New York Times eh ? I think I'll wait for Hello! to pitch-in...
glad to see the Allman style supporters are out already.
Figured I'd chime in on the one liner if-- this guideline from NYT is clearly from someone who's never written industrial scale code (grabs flame-proof suit). In a good code base, pretty much every function returns error. If you have a function that acts as a switch between hundreds of of different functions all not quite alike, you get a crap-ton of tedious code like
if(function != Success)
{
goto cleanup;
}
well, of course, that is too dang long when you have hundreds of the little buggers all over the place, but the simple, legible
if(function != Success) goto cleanup;
is of course forbidden by your coding standards, so you get the wonderful error handling macro to wrap things up in to bring them down to one line within the remit of the coding convention.
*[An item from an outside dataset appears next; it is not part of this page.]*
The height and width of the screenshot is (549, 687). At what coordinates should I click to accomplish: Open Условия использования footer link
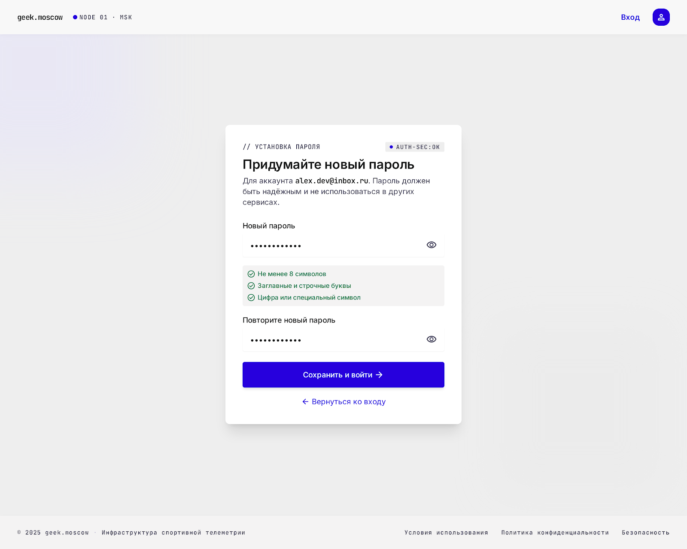(x=447, y=533)

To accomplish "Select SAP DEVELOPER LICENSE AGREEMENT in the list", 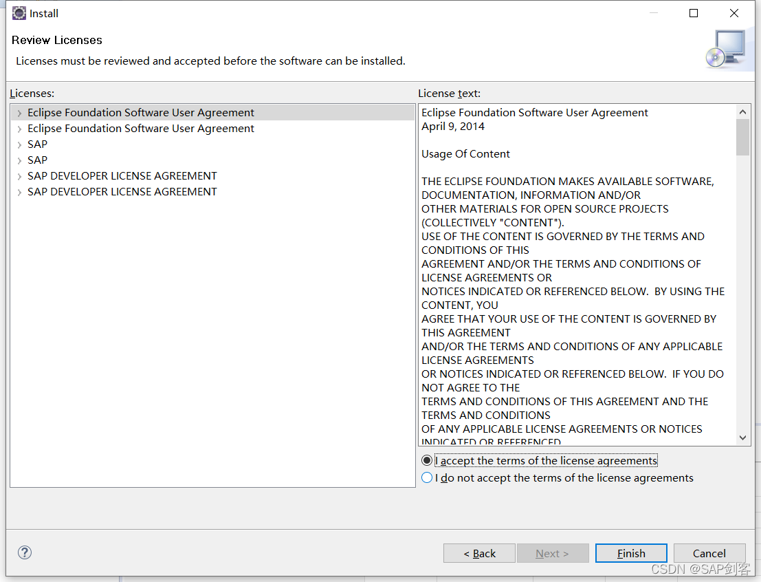I will coord(122,175).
Like so:
CHECK_ERROR(function);
Now, this doesn't look too bad, until you actually try to read code that has this stuff in it. I'm not sure about all of you, but when I scan that line, I see CHECK_ERROR, not function. Yes, there are other advantages to this sort of macro, but the one-liner if is miles ahead in terms of legibility.
MACROS??? They are the devil's work.
I know of only a couple of (arguably) legitimate uses of macros - defining constants, and defining log and assert macros that you may wish to redefine and compile-out for production builds. Anything else is an abhorrence.
As for the curly bracket debate, I agree with what most people are saying. having the opening brace on the same line as the 'if' just makes reading the code more difficult than it needs to be. I hate it. Oh, and ALL conditionals should be followed by a block ({...}), even if they are just one-liners.
As for "goto" - You're kidding, yes?
...and while we're at it, all functions have precisely one entry point. They should have only one exit point (at the end).
if (...) return;
....is awful. It breaks the flow of the code, it's ugly, it's just not bloody-well British!!!